TASK BRIEF. Reproduce the records below word for word, from the line with "2024 (359, 152)" up to and including the line with "Home (54, 48)".

— Begin RECORDED INFORMATION —

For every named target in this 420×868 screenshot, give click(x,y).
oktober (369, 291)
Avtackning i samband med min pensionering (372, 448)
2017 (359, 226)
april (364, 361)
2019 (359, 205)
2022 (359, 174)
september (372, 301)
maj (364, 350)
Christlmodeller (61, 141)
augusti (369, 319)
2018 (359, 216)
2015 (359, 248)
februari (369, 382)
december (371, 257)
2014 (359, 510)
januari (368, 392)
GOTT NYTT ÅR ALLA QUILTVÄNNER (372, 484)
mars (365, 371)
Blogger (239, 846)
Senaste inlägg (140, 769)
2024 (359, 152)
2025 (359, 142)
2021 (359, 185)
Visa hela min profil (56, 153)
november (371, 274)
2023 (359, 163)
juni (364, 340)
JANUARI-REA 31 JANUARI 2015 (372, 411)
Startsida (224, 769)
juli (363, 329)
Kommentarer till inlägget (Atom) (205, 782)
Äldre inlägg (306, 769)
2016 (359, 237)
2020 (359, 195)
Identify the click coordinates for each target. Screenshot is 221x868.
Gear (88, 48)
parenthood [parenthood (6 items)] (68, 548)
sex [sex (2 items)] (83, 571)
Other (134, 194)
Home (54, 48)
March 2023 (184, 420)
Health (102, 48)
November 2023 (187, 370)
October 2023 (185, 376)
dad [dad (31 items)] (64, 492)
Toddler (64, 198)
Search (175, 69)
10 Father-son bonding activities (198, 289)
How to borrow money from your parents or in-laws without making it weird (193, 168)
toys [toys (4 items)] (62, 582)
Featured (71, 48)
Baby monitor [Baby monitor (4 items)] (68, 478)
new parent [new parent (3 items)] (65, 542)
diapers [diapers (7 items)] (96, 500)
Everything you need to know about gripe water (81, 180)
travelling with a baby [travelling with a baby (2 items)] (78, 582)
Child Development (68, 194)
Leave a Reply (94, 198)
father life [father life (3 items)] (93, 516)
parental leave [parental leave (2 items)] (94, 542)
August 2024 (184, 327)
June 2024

— End RECORDED INFORMATION —

ANSWER TO THIS PROBLEM.
2024 (359, 152)
2025 (359, 142)
2021 (359, 185)
Visa hela min profil (56, 153)
november (371, 274)
2023 (359, 163)
juni (364, 340)
JANUARI-REA 31 JANUARI 2015 (372, 411)
Startsida (224, 769)
juli (363, 329)
Kommentarer till inlägget (Atom) (205, 782)
Äldre inlägg (306, 769)
2016 (359, 237)
2020 (359, 195)
Identify the click coordinates for each target. Screenshot is 221x868.
Gear (88, 48)
parenthood [parenthood (6 items)] (68, 548)
sex [sex (2 items)] (83, 571)
Other (134, 194)
Home (54, 48)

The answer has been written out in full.